READING PASSAGE:

** begin **

Databricks Ingestion & Integration (Azure Retail)

All blogs

Databricks Ingestion & Integration (Azure Retail)

Feb 14, 2025

Project Type: B2B Resource
Project Timeline: December 2024 – February 2025
Client Region: APAC
Industry: Retail

Context & Objectives

The client, Australia’s second-largest retail and fashion brand, was facing a growing challenge: their analytics ecosystem had become fragmented and difficult to manage. Data was flowing in from a wide variety of sources on-premises POS systems, ERP databases, eCommerce platforms, inventory catalogs, and customer support systems. Each source had its own structure, data quality issues, and refresh cadence. As a result, teams often struggled with inconsistent reporting, delayed insights, and duplicated efforts. Partner reporting was particularly cumbersome, relying heavily on manual extracts and spreadsheets, which increased the risk of errors and slowed decision-making.

Our mission was to transform this fragmented landscape into a modern, reliable, and governed analytics platform on Azure. We aimed to build an ingestion framework that could handle both batch and streaming sources efficiently, while ensuring data quality and governance through Databricks and Unity Catalog. The solution needed to follow repeatable patterns so that new data sources could be integrated quickly, without creating additional complexity.

Project Goals

Stand up ADF-orchestrated ingestion (batch + streams) into Databricks and Unity Catalog
The goal was to build automated pipelines capable of ingesting data from both batch and streaming sources. Event Hub and Kafka streams were to be integrated for real-time feeds, while ADF scheduling and retries would ensure reliable ingestion. All data needed to land in Databricks with governance enforced through Unity Catalog.

Establish medallion patterns and reusable templates
We aimed to implement the medallion architecture (Bronze, Silver, Gold) to improve consistency and reduce repetitive engineering work. Reusable templates for common retail entities such as products, stores, inventory, orders, and customers were targeted, enabling faster onboarding of new sources with standardized transformations and logging.

Deliver partner/tenant reporting in Power BI/Looker with RLS
A key goal was to provide secure, role-based access for internal teams and external partners using RLS policies. Pre-aggregated metrics and embedded filters were intended to enable fast, reliable reporting without manual extracts in the data.

Challenges

Modernizing analytics for a multi-source, multi-tenant retail environment came with several complexities. We had to handle diverse data sources, ensure governance and security, meet near-real-time freshness requirements, and manage costs, all while maintaining reliability at scale.

Source Diversity & Quality
We faced data from POS, ERP, inventory, eCommerce, web apps, and support systems, spread across both on-premises and cloud platforms. Data quality varied widely, so we needed to standardize, cleanse, and validate all incoming feeds to ensure trustworthy analytics downstream.

** end **

THE EXERCISE: Print the part of the Databricks retail case study from "Stand up ADF-orchestrated" up to and including "transformations and logging.". The records that come after this text are separate material.

[Item-finding records]
** begin **

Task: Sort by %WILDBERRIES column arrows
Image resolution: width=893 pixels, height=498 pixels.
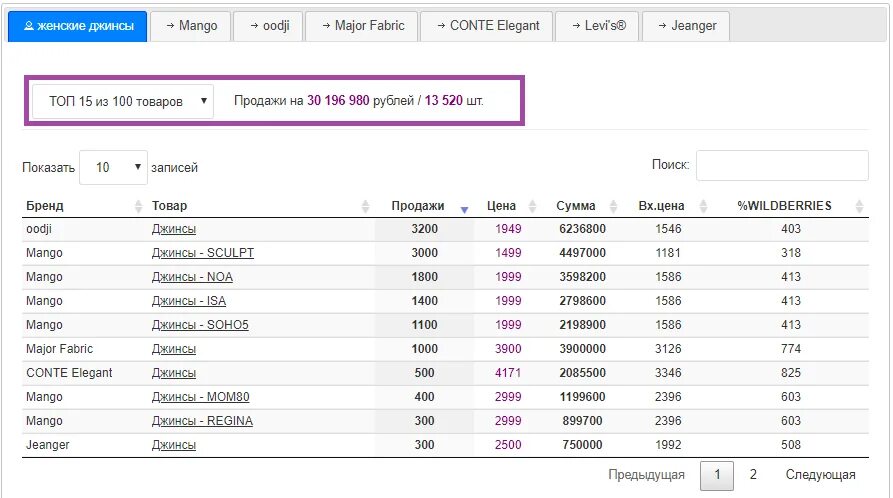Action: point(859,206)
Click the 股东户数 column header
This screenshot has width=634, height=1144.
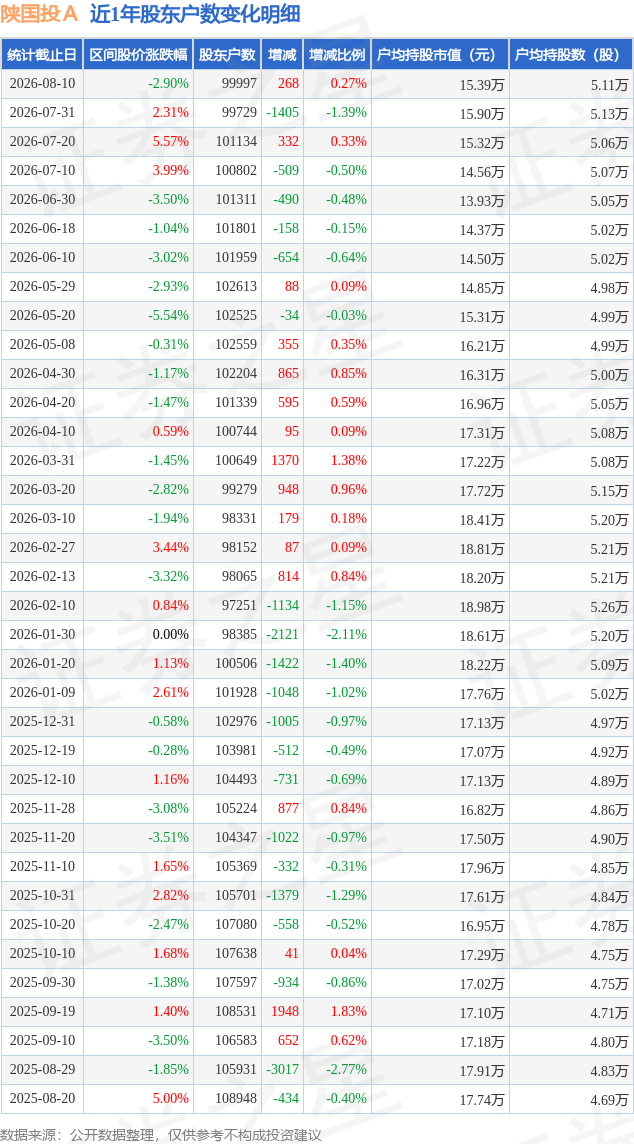click(227, 55)
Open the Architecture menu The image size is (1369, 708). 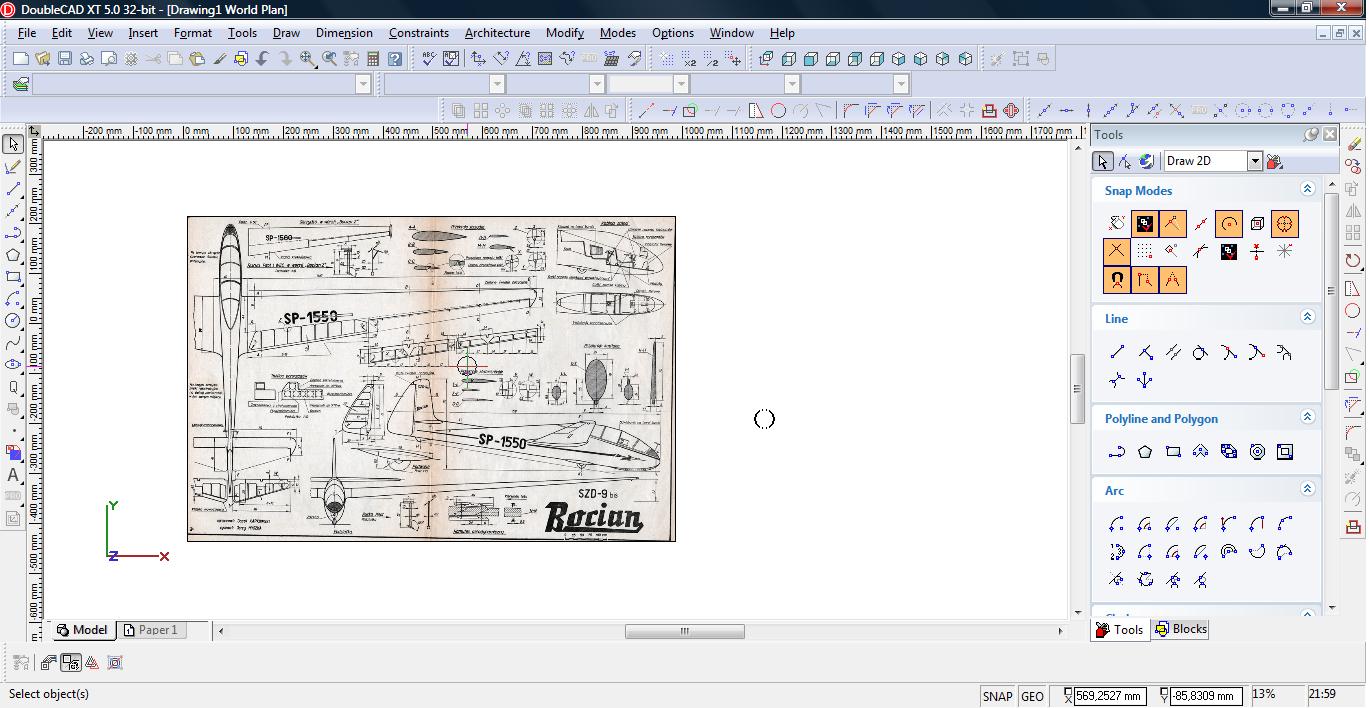pyautogui.click(x=497, y=33)
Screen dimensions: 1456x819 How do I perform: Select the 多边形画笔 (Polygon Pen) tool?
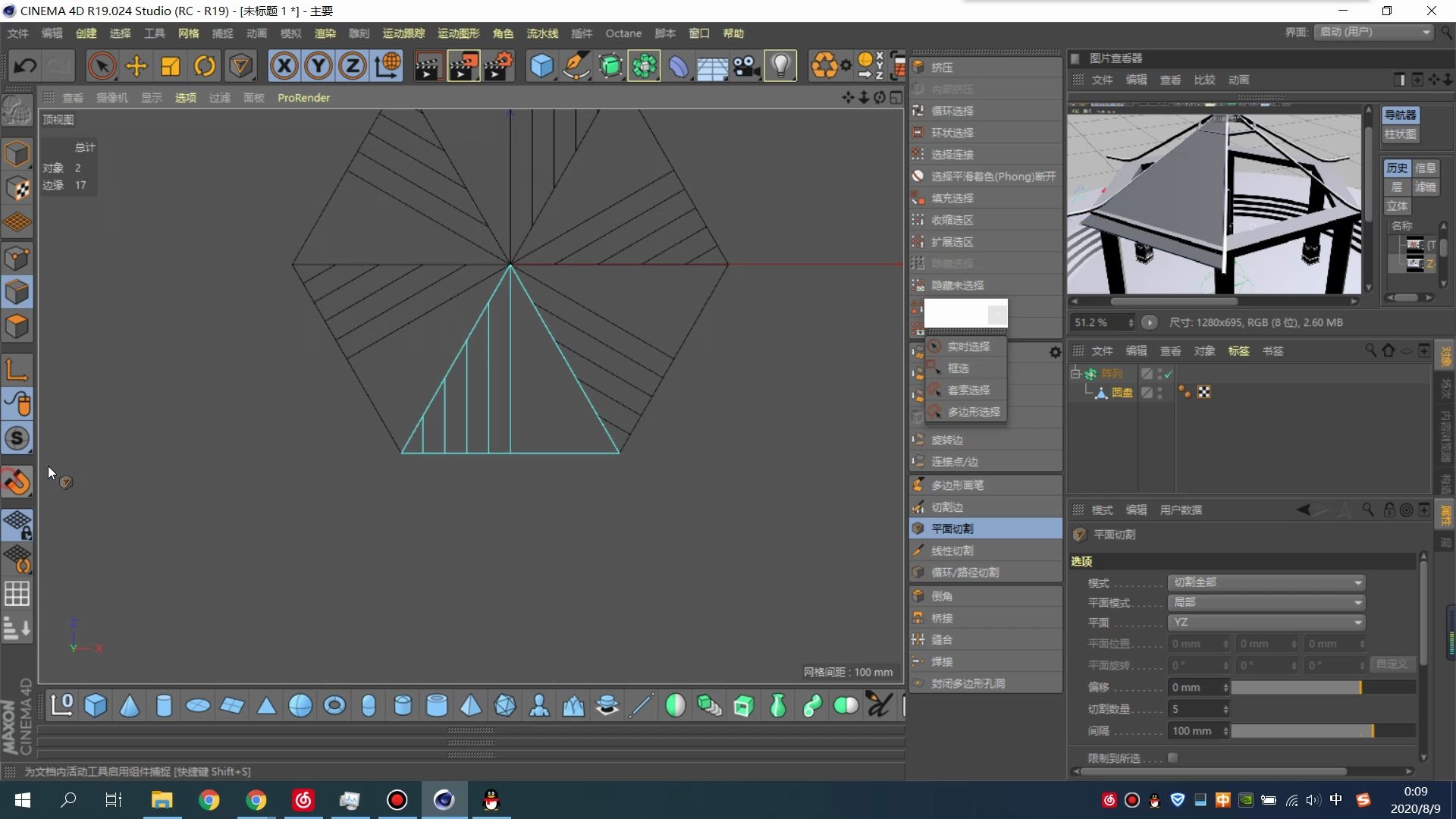[x=957, y=485]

** end **

SOLUTION:
Stand up ADF-orchestrated ingestion (batch + streams) into Databricks and Unity Catalog
The goal was to build automated pipelines capable of ingesting data from both batch and streaming sources. Event Hub and Kafka streams were to be integrated for real-time feeds, while ADF scheduling and retries would ensure reliable ingestion. All data needed to land in Databricks with governance enforced through Unity Catalog.

Establish medallion patterns and reusable templates
We aimed to implement the medallion architecture (Bronze, Silver, Gold) to improve consistency and reduce repetitive engineering work. Reusable templates for common retail entities such as products, stores, inventory, orders, and customers were targeted, enabling faster onboarding of new sources with standardized transformations and logging.